Aim of the task.
Please output the section of the listing below that opens with the line containing "Viewport: 234px width, 508px" and closes with the line containing "Open PDF datasheet for S15796-1024", exactly and with nothing else.

[Task material]

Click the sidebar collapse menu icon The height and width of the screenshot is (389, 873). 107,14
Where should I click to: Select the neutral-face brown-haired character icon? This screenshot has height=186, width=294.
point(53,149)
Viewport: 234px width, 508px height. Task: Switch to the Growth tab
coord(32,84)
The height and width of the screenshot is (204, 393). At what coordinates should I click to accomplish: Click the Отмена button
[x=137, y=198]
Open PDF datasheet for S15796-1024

[/Task material]
[Task material]

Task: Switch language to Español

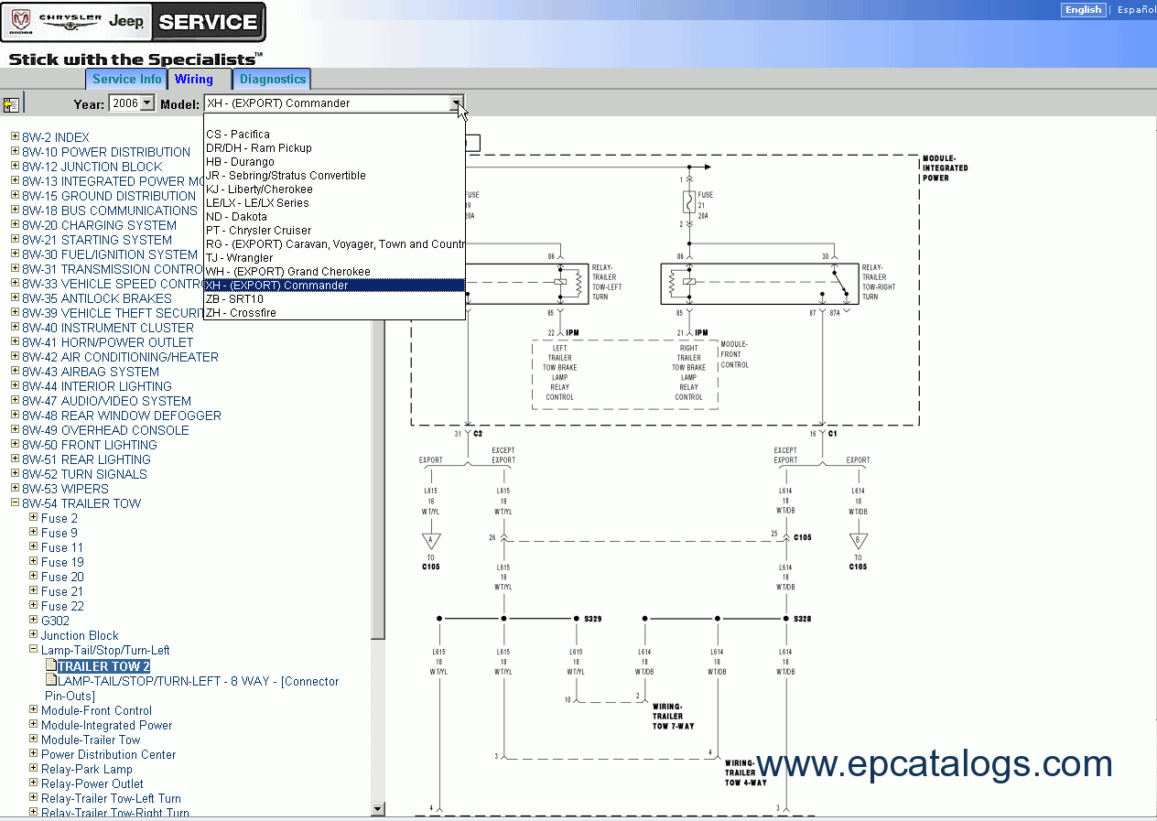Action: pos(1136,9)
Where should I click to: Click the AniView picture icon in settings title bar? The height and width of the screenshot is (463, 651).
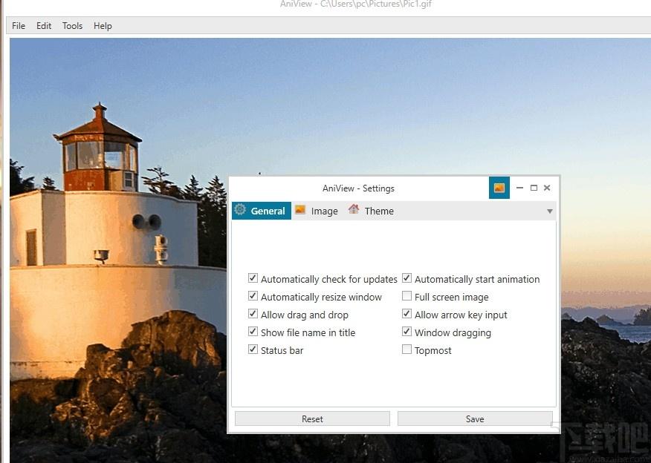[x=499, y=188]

[/Task material]

Task response.
Viewport: 234px width, 508px height. Task: Switch to the Growth tab
coord(32,84)
The height and width of the screenshot is (204, 393). At what coordinates should I click to accomplish: Click the Отмена button
[x=137, y=198]
Open PDF datasheet for S15796-1024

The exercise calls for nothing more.